En cuanto a la parte superior, Bernini adoptó una estructura de espalda de delfín para hacer más ligera la apariencia final del dosel. También se añadieron las estatuas, diseñadas por Borromini, que representan ángeles y querubines sosteniendo festones. Las cortinas bajo el entablamento son de bronce, reproduciendo el movimiento natural del viento.

Las mayúsculas son en lugar de tipo compuesto, con pulvinus. El pulvinus es un elemento arquitectónico en forma de tronco de pirámide invertida. Típico de la arquitectura bizantina, estaba situado entre el capitel y la imposta del arco y a menudo estaba decorado con motivos ornamentales en calado o en relieve. En este caso los capiteles compuestos soportan las volutas jónicas de los arcos y están decorados con hojas de acanto, típicas de los capiteles corintios.

El techo es de madera dorada, en forma de lomo de delfín, ricamente decorado, y confirma la excelencia de este monumento, una verdadera síntesis entre la arquitectura barroca y la escultura.

En particular, sobre el dosel hay cuatro estatuas de ángeles en las cuatro esquinas, y otras de querubines, diseñadas por Francesco Borromini, que sostienen festones. Algunos querubines tienen en sus manos las llaves de San Pedro y la corona papal. Además, un putto eleva al cielo un enorme cuerpo de abeja volteado, que aún recuerda el símbolo de la familia del Papa. Arriba está el globo con la cruz.

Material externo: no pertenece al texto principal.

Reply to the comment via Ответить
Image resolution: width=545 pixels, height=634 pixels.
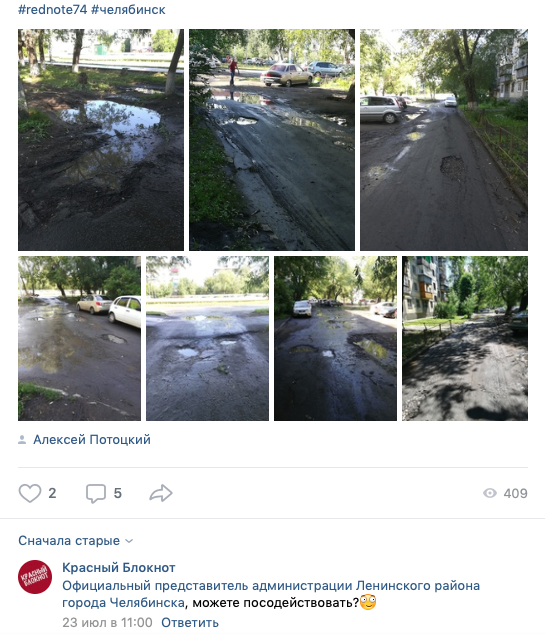(190, 623)
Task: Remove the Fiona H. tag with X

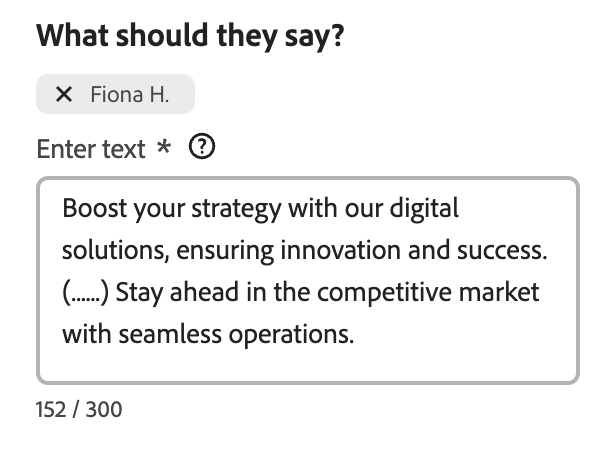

La grandeza de la obra se combina con la ligereza, el dinamismo de las formas, obtenidas por el artista gracias a su inestimable capacidad de tratar los materiales duros como si fueran suaves y ligeros.

Bernini no trabajó solo en este grandioso monumento con el colaboro su asistente Francesco Borromini, para la parte arquitectónica, y muchos otros artistas, fundadores y canteros colaboraron con él.

Con su particular estructura arquitectónica y su impronta predominantemente escultórica, el Baldacchino di San Pietro puede considerarse un verdadero manifiesto del arte barroco.